Most churches have ministries geared for children and youth, but many kids with disabilities don’t feel at home in these ministries. For example:

  • Students with autism may lack the social skills necessary, such as sitting still when asked to do so.
  • Those with dyslexia feel embarrassed in a class that takes turns reading aloud.
  • Some with physical disabilities are not able to participate in certain activities that the rest of the group can do easily.

Beyond feeling isolated or embarrassed, some children and youth with disabilities get teased and even bullied. Healthy churches prevent such hurtful behaviors while also working to engage all of God’s children in ministry, including the 13 percent who live with various disabilities such as autism, mental health challenges, ADHD, dyslexia, and hearing, visual, and mobility impairments.

In our conversations with youth leaders, they acknowledge that teens with disabilities generally have not been on their radar. Plus, many families leave church before their kids with disabilities ever reach teenage years, so the opportunity to minister to adolescents with disabilities is reduced because they and their families are not attending church.

The best youth ministry engages youth in the life of the church rather than having a youth ministry that’s separate from the rest of the congregation. Children and youth who use their gifts in church are more likely to be engaged in church when they are in their twenties, including youth with disabilities.

Many people assume that disability ministry needs to be a separate, stand-alone program. Rather than engaging people with disabilities in the entire life of the congregation, they imagine a kind of “special education mentality” that segregates rather than mainstreams.

However, the majority of today’s younger generation is experiencing the full inclusion of peers with disabilities in most environments — except in the church. This separation reinforces the familiar complaint that the church is out of touch, antiquated, and irrelevant.

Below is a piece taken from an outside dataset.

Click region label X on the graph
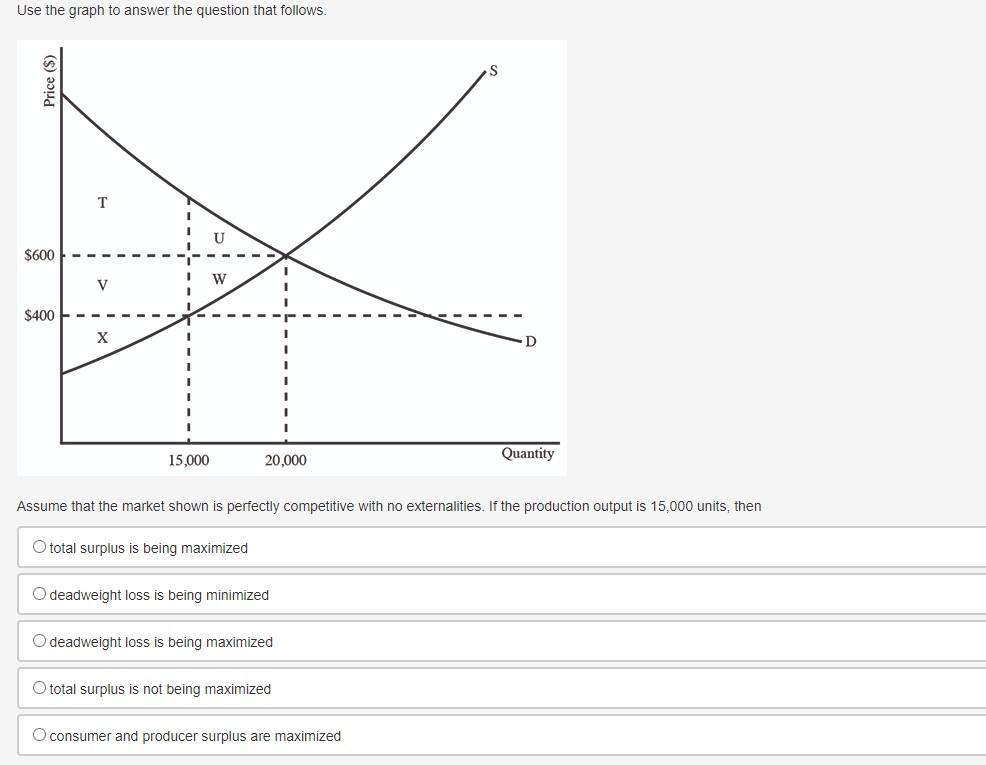[x=101, y=338]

RCA Disability Concerns and CRC Disability Concerns are jointly recommending that the RCA General Synod and CRC Synod “encourage the inclusion of, and engagement with, children and youth who have disabilities as an important part of congregational ministry and denominational youth ministry programs” by:

  • engaging in activities such as ministering to families affected by disability;
  • including peers with disabilities in their leadership, worship, youth gatherings, Bible studies, and event planning; and
  • building awareness and changing attitudes about people with physical, intellectual, behavioral, and other disabilities, and mental illnesses, throughout their youth programs and especially within their leadership structures.

Such inclusion and engagement will make a positive impact on families with disabilities and the entire congregation. Since many teenagers with disabilities do not go on to college or participate in typical rites of passage experienced by many nondisabled youth, a vibrant youth ministry can help these members of God’s family transition to adult roles within the congregation and in the community. When children and youth with and without disabilities are given the opportunity to interact with peers who are different from themselves, and when youth and adults interact across generational lines, all involved gain a deeper understanding of the broadness of God’s love.

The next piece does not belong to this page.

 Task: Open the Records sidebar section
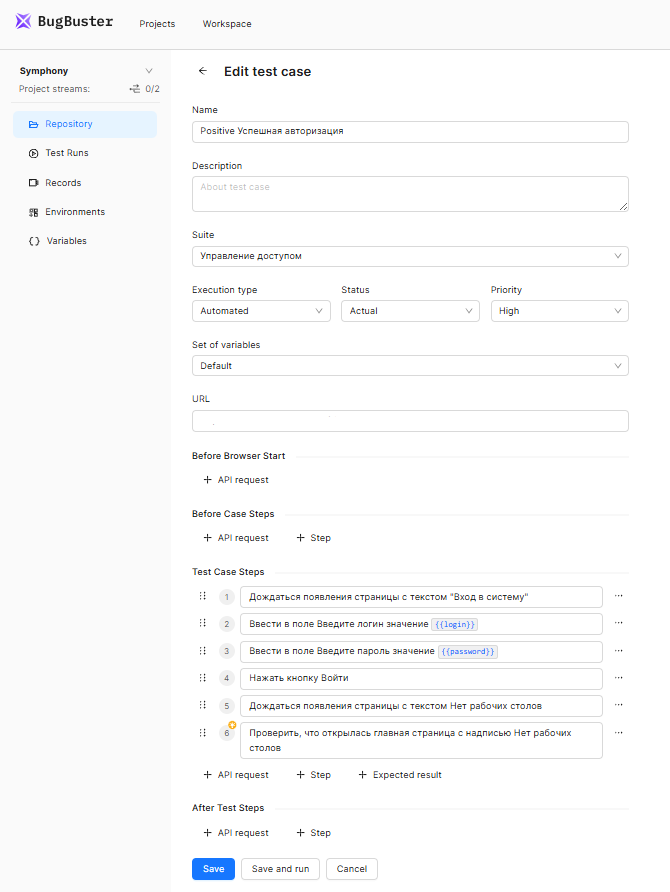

All people are created in God’s image. Baptized children and youth are members of the covenant who need to be nurtured in faith by the church and engaged in the ministry of the church. Further, all believers are called and gifted by God to accomplish God’s mission and to fulfill an essential function in the body of Christ (1 Cor. 12).

Inviting children and youth who have disabilities to engage in ministry reflects the welcome our Lord gives to all people (Luke 14:15-24). In healthy churches and ministries, everybody belongs and everybody serves (1 Pet. 4:8-10).